Eventually the road leads me down from the levee into a state parks compound, and sure enough an officer drives up to me reminding me this park land, no motorized vehicles, therefore I was trespassing. I'm thankful he doesn't haul my sorry ass to jail. I told him I didn't see any signs the whole way. Anyway, I guess I got away by asking for forgiveness in this case. Whew.
Of course this means I can't use this road the next time I'm down in this area, but at least I can say I've done it.
Soon I reach Clewiston where I fuel up. Good thing my Baghira is getting 50 miles per gallon.
Nice afternoon day with the flag flying high.
Heading north from Clewiston, US 27 is still straight as an arrow, but at least there are trees.
Which soon turn into orange groves.
I stop at Lake Placid, a really beautiful spot.
Lake Placid is another beach where the water looks tempting, if I had the time.
Soon after, just of US 27 is this tall castle-tower, which I figure was built as a kooky tourist attraction.
I walked up to the tower, hoping to get a bird's eye view of flat Florida, and my Baghira, which would appear as an ant
on the vast parking lot.
So, I guess I'll have to be content in admiring the shadow of my Baghira at ground level.
Sebring is another town along US 27 with a lake view.
As I was riding in the late afternoon, I was admiring the cool shadow my Baghira casts on the roadway. And it occurred to me...
You know, that's just it. You could be driving the most expensive car in the world and you still wouldn't cast a shadow as cool
as any motard.
Just when you think it can't get any better, it can. A better shadow would be my MZ on one wheel. Not only would this be a challenge
to photograph, it also carries a $1000 fine in this state. I've had no fine encounters with the police so far on the trip and I
intend to keep it that way.
There are numerous water towers in Florida (with no natural elevation, how else can they get proper water pressure?)
A short while, more orange groves, this time, easily accessible from the roadway.
That sandy road sure looks tempting but it's late in the day, and it's no doubt private land, so I really wasn't in the mood to meet up with a farmer on a tractor who might be armed. And if you take so much as one orange you will have broken the Eighth Commandment Thou Shall Not Steal and be cast into the Lake of Fire. It's so easy to be lead into Temptation...
So I continue on, still on US 27 North, admiring my Baghira's shadow along the way.
A perfect day for Man and Machine.
I take US 98 which cuts across to Bartow. Interesting, I encounter two 30 mph curves along this route. I haven't seen a true highway curve since I started my trip. All this straight-line riding, I've forgotten how to lean the bike. I ride through both curves, a little wobbly from lack of practice.
Bartow is only 15 miles or so from Lakeland. I'm almost done. I stopped at an orange juice factory near the beginning of my trip so it was fitting to stop by the same near the end. Again, it looks like a refinery, but doesn't smell like one.
Here I am, back to home base. And an hour before my friend Steve gets off work. I love being ahead of schedule.

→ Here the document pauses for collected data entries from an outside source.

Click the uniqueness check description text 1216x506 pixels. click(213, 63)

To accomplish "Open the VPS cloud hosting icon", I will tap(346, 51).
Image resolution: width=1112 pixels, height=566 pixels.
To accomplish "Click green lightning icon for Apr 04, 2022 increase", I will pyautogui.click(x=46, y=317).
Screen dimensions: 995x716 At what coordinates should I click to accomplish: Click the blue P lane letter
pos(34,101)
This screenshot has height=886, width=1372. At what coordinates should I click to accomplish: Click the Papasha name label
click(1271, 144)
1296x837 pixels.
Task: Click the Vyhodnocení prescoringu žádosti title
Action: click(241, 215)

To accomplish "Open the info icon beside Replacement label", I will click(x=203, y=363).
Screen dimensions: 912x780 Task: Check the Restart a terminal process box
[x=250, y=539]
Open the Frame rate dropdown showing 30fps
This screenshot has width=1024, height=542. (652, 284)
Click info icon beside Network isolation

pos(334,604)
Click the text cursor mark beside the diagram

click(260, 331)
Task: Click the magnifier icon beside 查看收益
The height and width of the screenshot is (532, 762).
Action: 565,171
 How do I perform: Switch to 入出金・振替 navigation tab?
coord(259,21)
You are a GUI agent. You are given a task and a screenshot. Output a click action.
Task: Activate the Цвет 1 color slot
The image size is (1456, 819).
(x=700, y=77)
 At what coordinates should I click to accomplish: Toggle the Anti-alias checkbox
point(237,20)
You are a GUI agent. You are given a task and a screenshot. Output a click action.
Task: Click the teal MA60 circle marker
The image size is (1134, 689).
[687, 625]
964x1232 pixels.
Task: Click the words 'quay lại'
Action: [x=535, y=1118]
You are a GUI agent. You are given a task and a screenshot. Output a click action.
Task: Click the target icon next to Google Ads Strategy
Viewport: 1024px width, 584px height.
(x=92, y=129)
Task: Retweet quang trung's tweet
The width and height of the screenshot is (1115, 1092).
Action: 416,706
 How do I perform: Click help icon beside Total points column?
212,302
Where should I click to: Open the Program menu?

So I get to admire Steve's admirable digs.
After Steve pulls in, I get the necessary conclusion shot.
The MZ did it! The bike ran well. Too well. I got 50 mile per gallon on average, and now I got to figure out why my MZ back home only get 40. Next, I didn't burn a lick of oil. My MZ back home would have consumed about a liter of the stuff on a trip like this.
The rest of the trip is sad. Because the time has come to put my Baghira into storage and fly home.
So after dinner, I ride to Steve's rental property and put the MZ in the garage out back, then cover him up, all gas drained.
The next day, I fly into Pittsburgh and drive home. Then the following day, I wake up to this:
And to think I was running the air conditioner in the Florida Keys just a couple days prior.
Grrr! I knew I should have stayed in Florida a little while longer yet!